[Saved data entries]
-- -- --

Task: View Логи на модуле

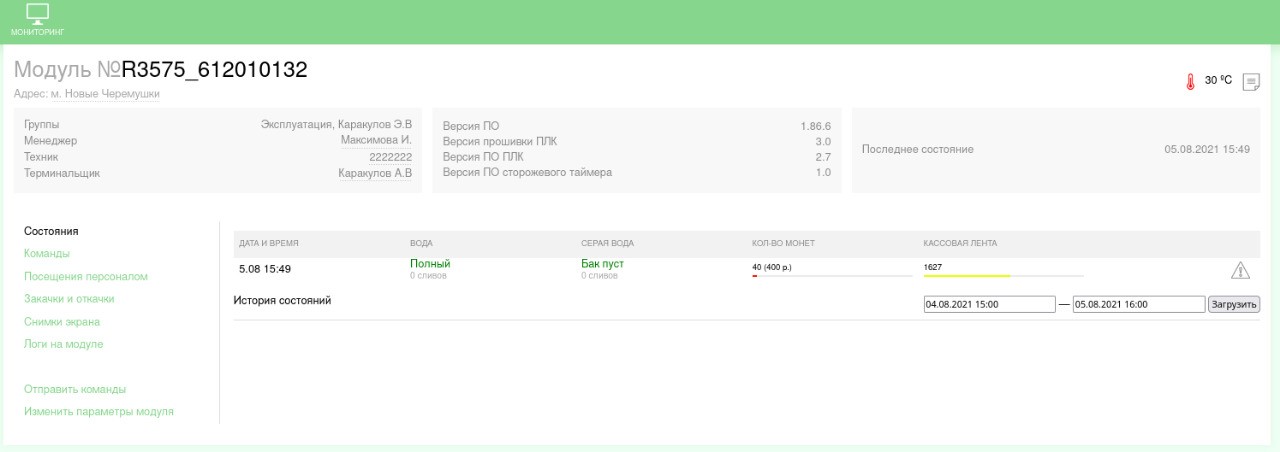Action: 64,344

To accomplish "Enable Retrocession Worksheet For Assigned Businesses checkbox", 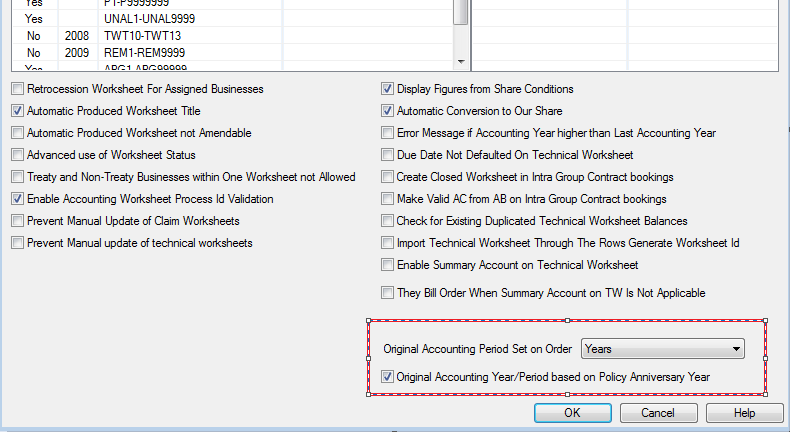I will coord(18,89).
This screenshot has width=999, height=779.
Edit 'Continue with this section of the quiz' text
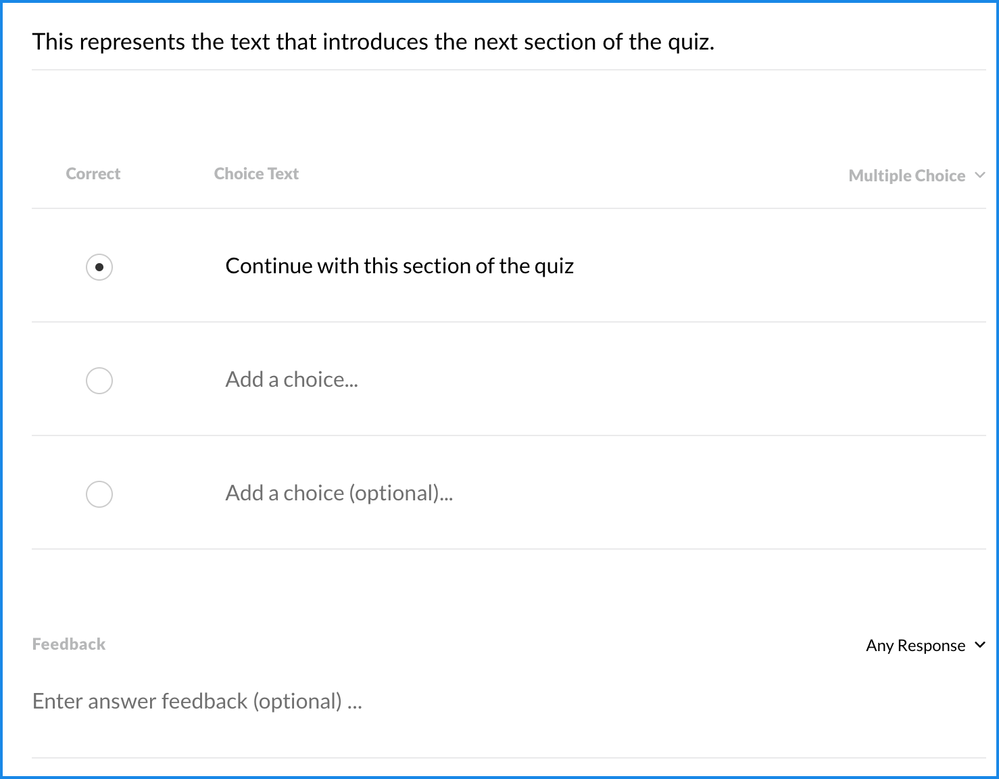click(399, 266)
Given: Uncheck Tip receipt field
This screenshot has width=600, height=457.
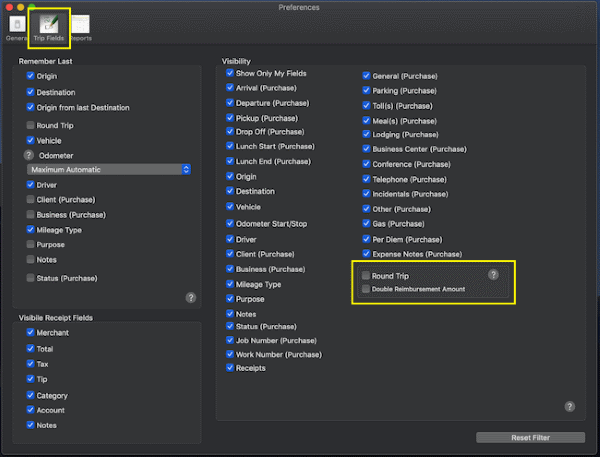Looking at the screenshot, I should pyautogui.click(x=31, y=380).
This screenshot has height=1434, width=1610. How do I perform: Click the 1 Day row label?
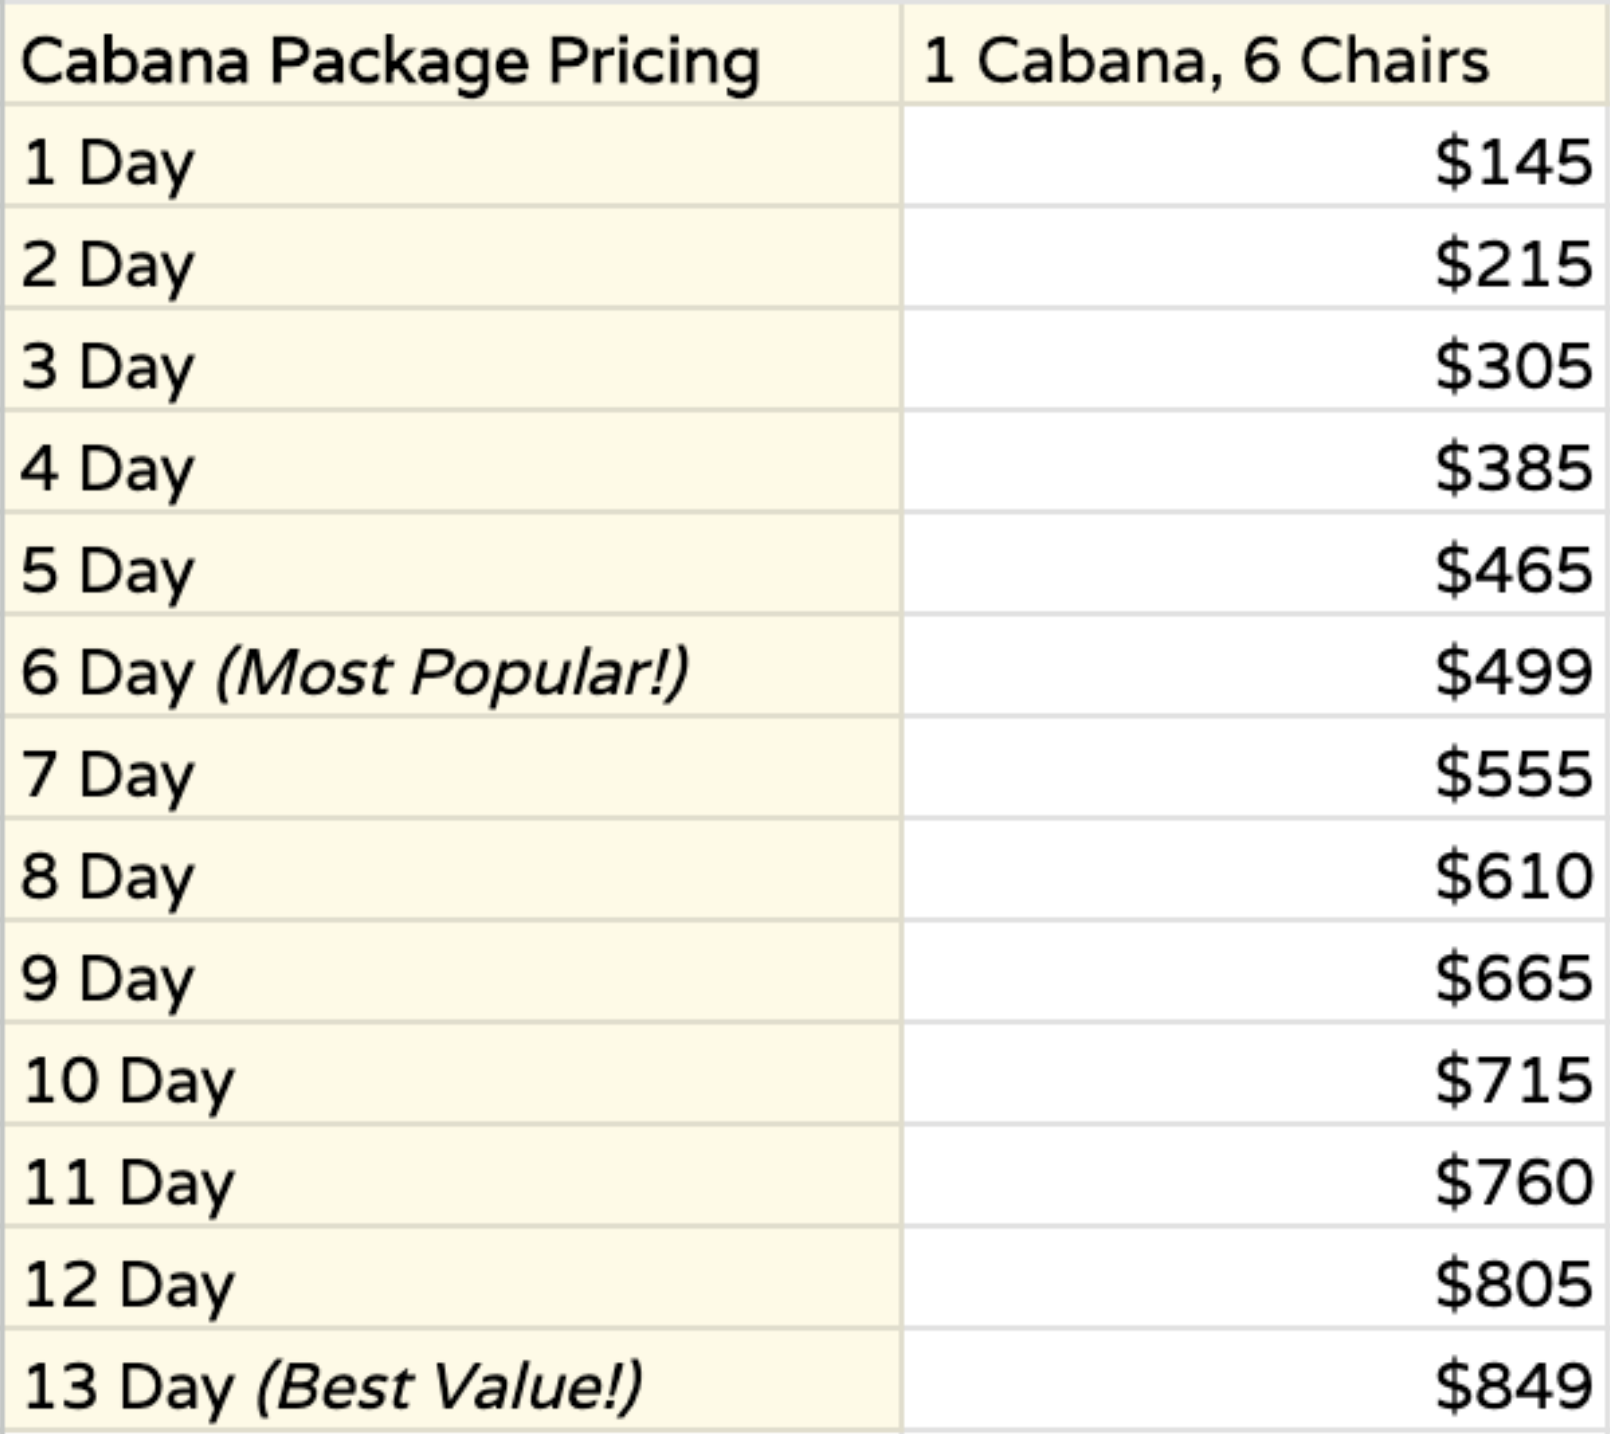[108, 162]
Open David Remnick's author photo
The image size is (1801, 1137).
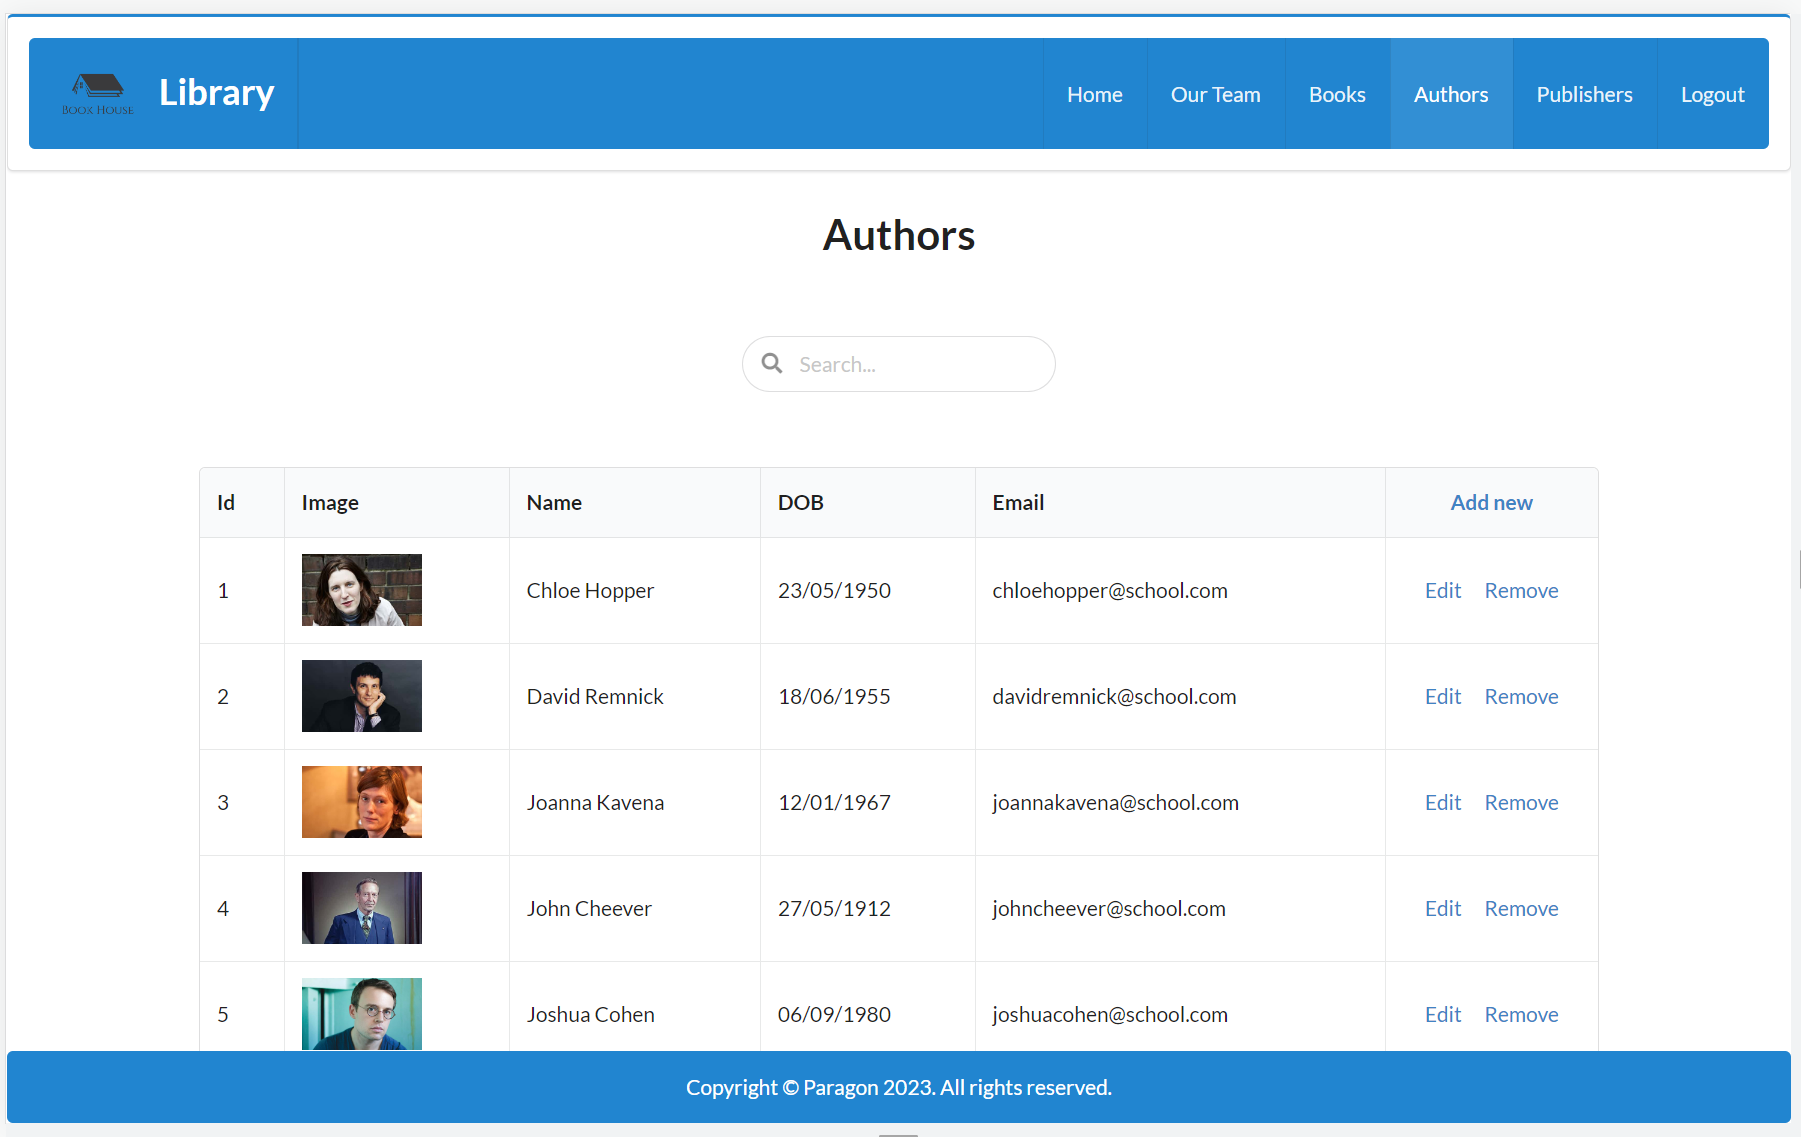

-- -- --

• _Instructions to follow_: Find "This screenshot has width=999, height=779." in the entries, then reproduce that line and each line after it exactly, through the last one. Pictures do not go in.

• _Output below_:
This screenshot has width=999, height=779.
Edit 'Continue with this section of the quiz' text
click(399, 266)
Given: Uncheck Tip receipt field
This screenshot has width=600, height=457.
Looking at the screenshot, I should pyautogui.click(x=31, y=380).
This screenshot has height=1434, width=1610. How do I perform: Click the 1 Day row label?
[108, 162]
Open David Remnick's author photo
The image size is (1801, 1137).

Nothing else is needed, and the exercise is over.